Action item ▸ Set down exactly the lines from the one containing "Click the main.py" to the final line of the records below, with every picture omitted.

***** Dataset *****

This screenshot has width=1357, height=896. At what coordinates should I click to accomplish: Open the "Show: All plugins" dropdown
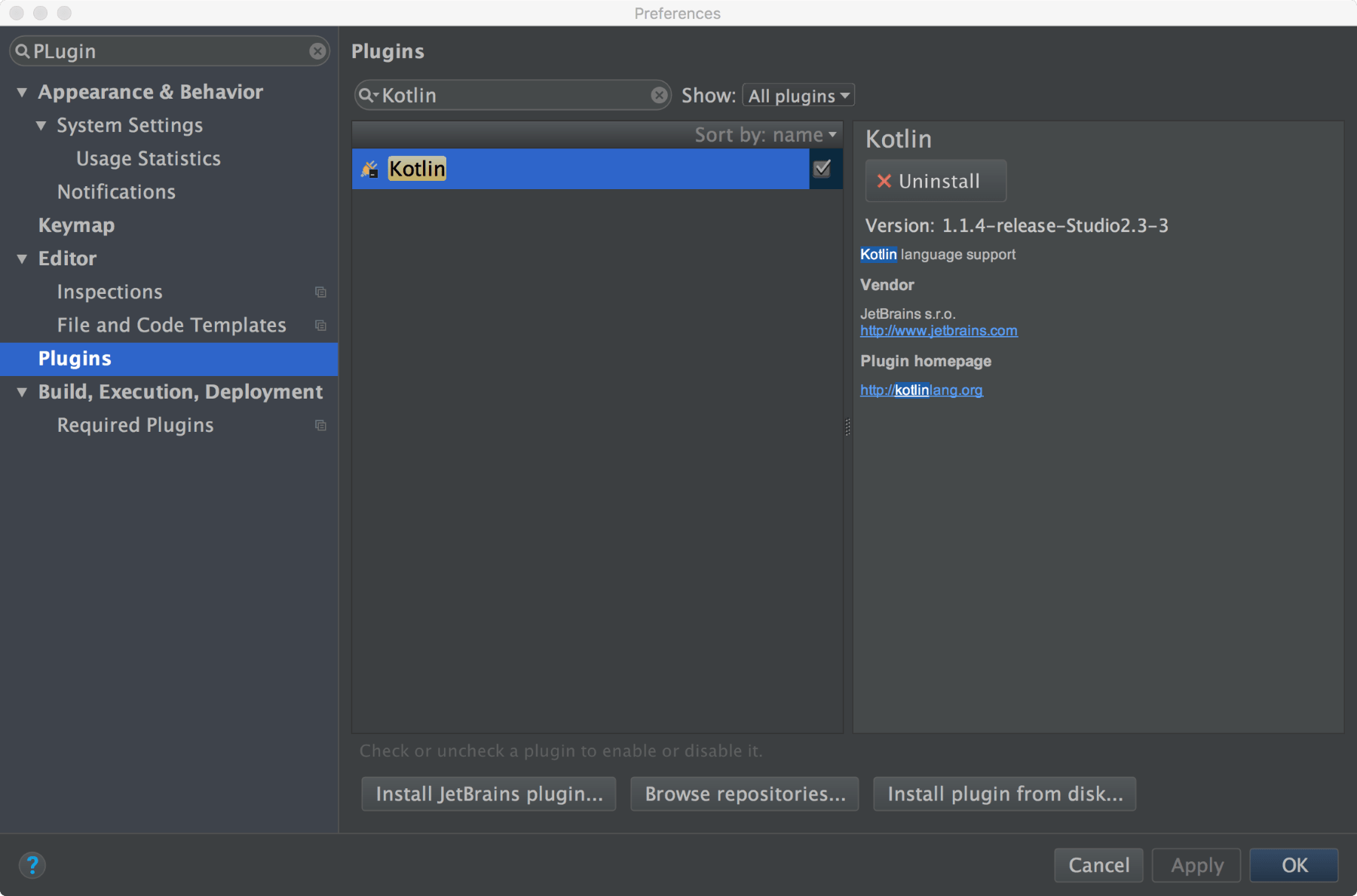pyautogui.click(x=798, y=95)
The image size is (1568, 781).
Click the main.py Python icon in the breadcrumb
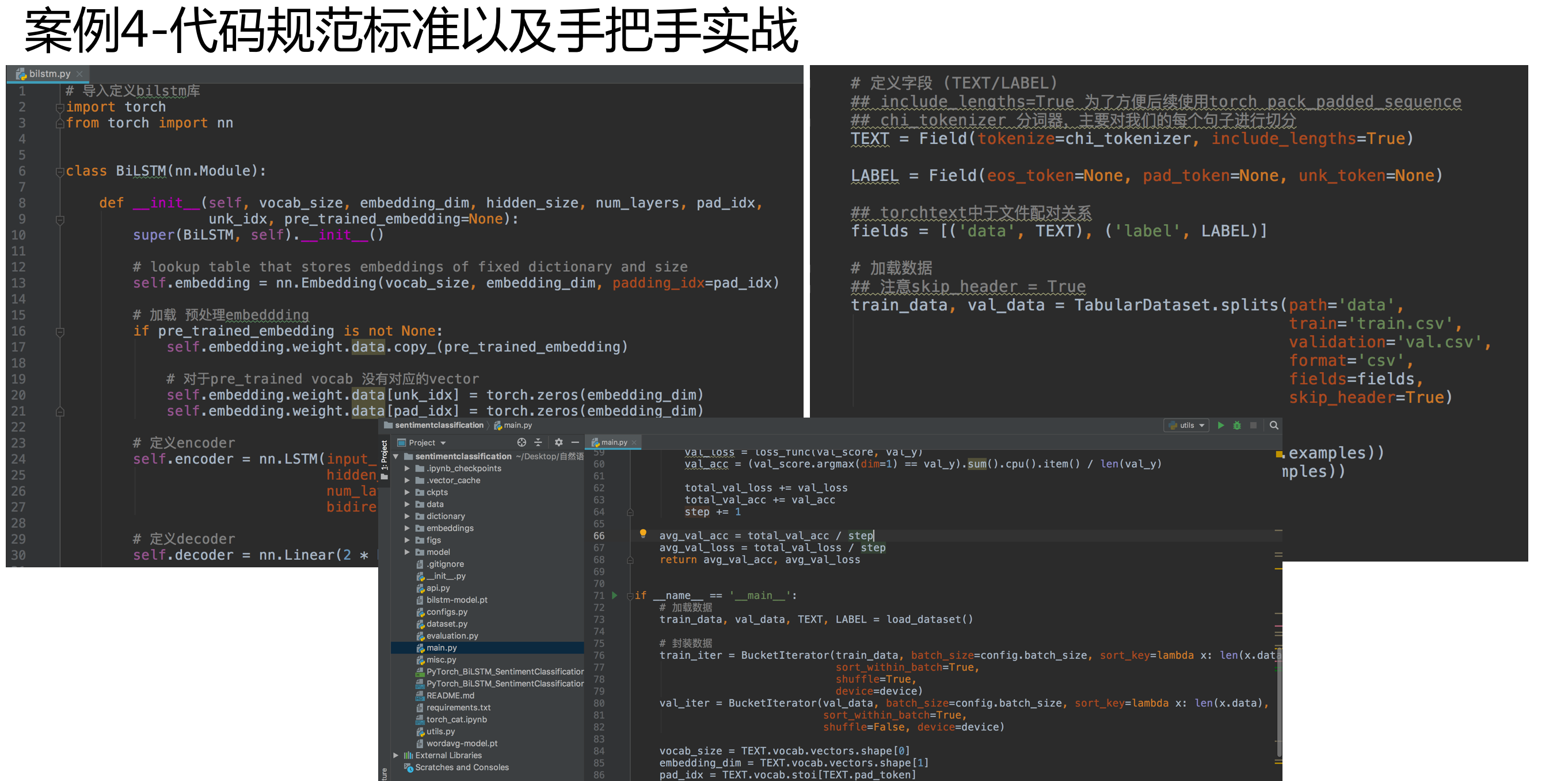click(x=498, y=425)
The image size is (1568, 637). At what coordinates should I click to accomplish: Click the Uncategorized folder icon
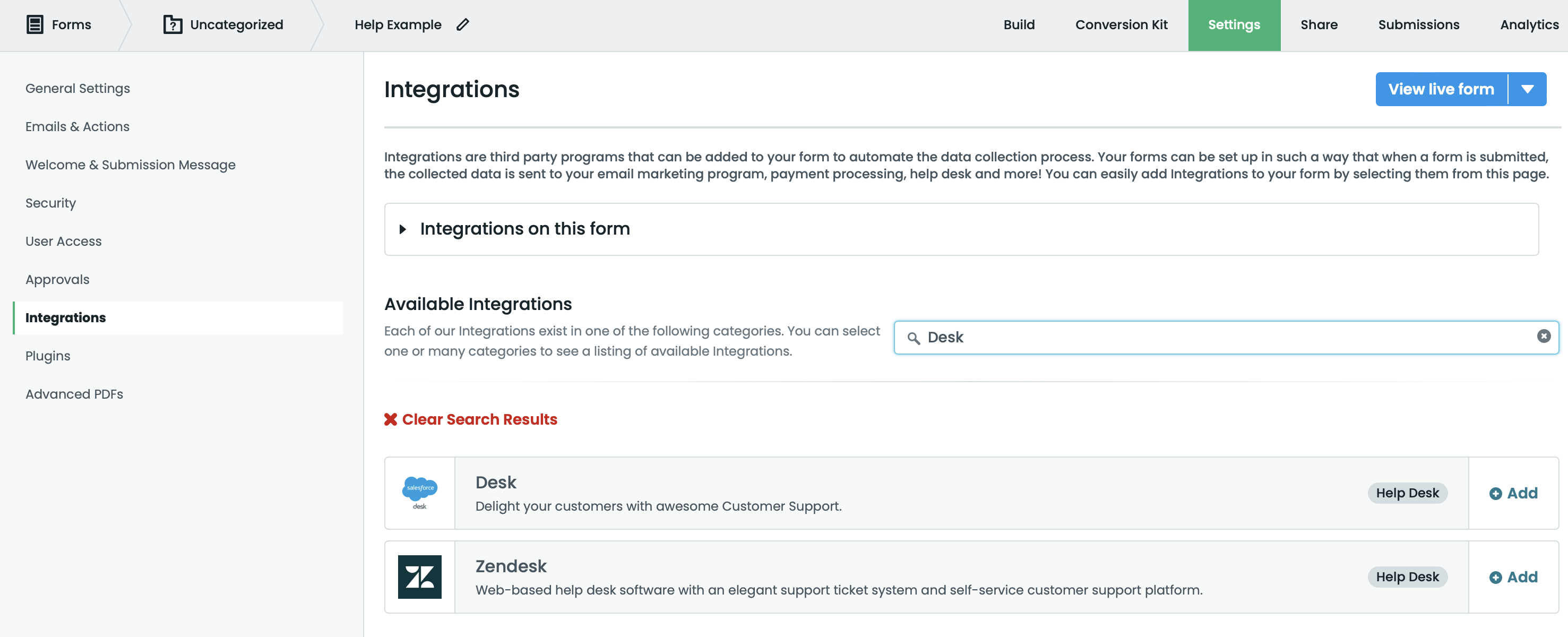point(173,24)
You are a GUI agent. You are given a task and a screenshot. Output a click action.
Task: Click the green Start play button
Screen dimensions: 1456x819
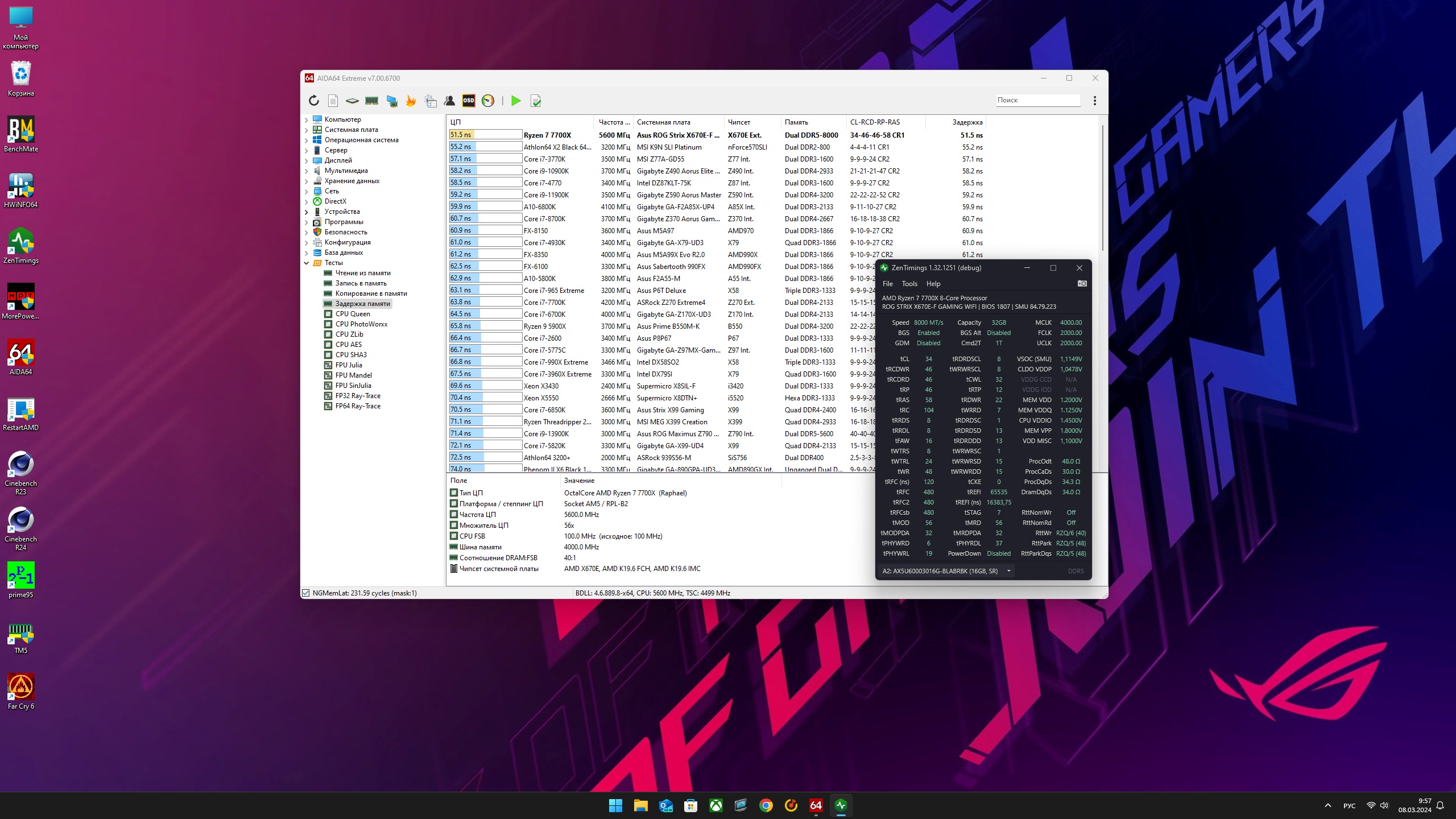516,101
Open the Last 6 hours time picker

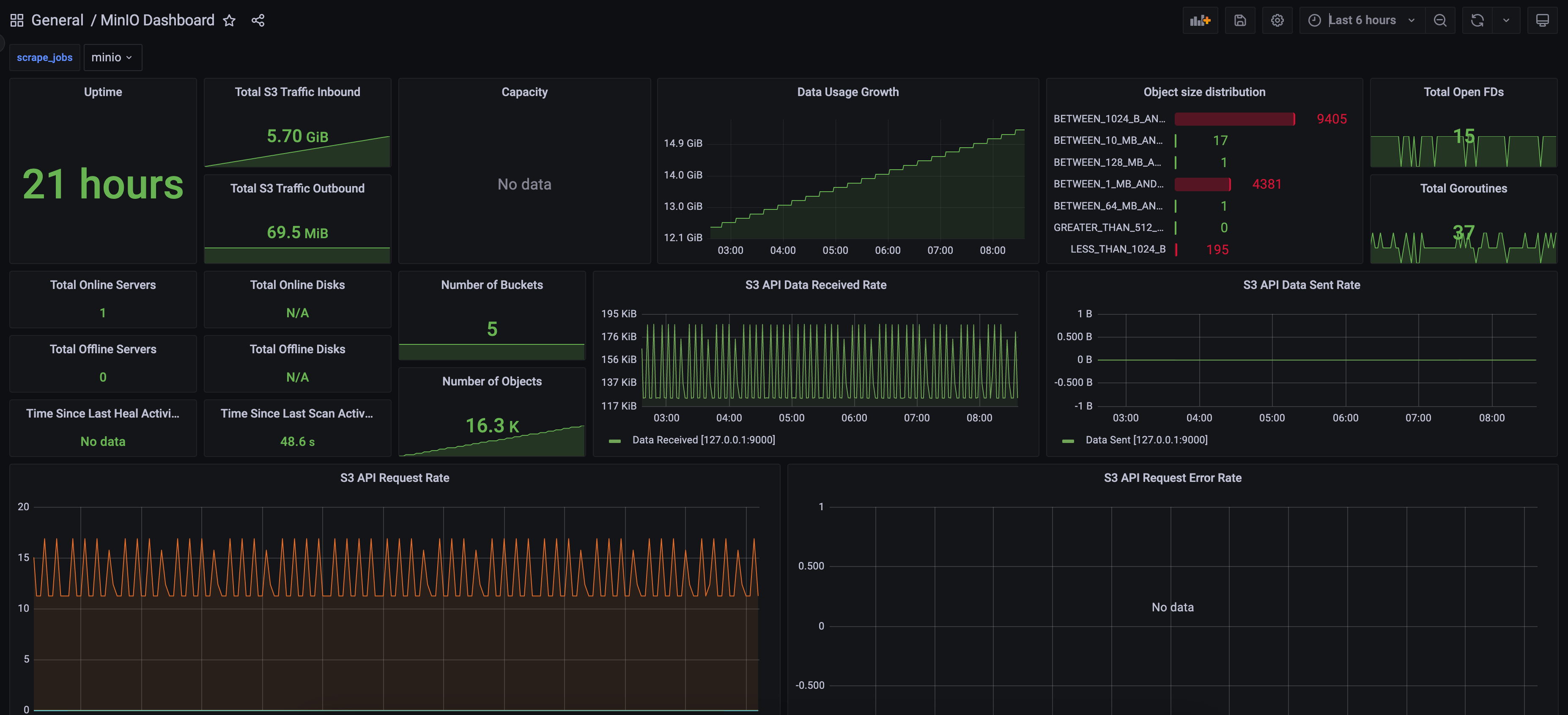click(1362, 20)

*****

Answer section ▸
Click the main.py Python icon in the breadcrumb
click(x=498, y=425)
The image size is (1568, 637). At what coordinates should I click to accomplish: Click the Uncategorized folder icon
point(173,24)
You are a GUI agent. You are given a task and a screenshot. Output a click action.
Task: Click the green Start play button
Screen dimensions: 1456x819
516,101
Open the Last 6 hours time picker

click(1362, 20)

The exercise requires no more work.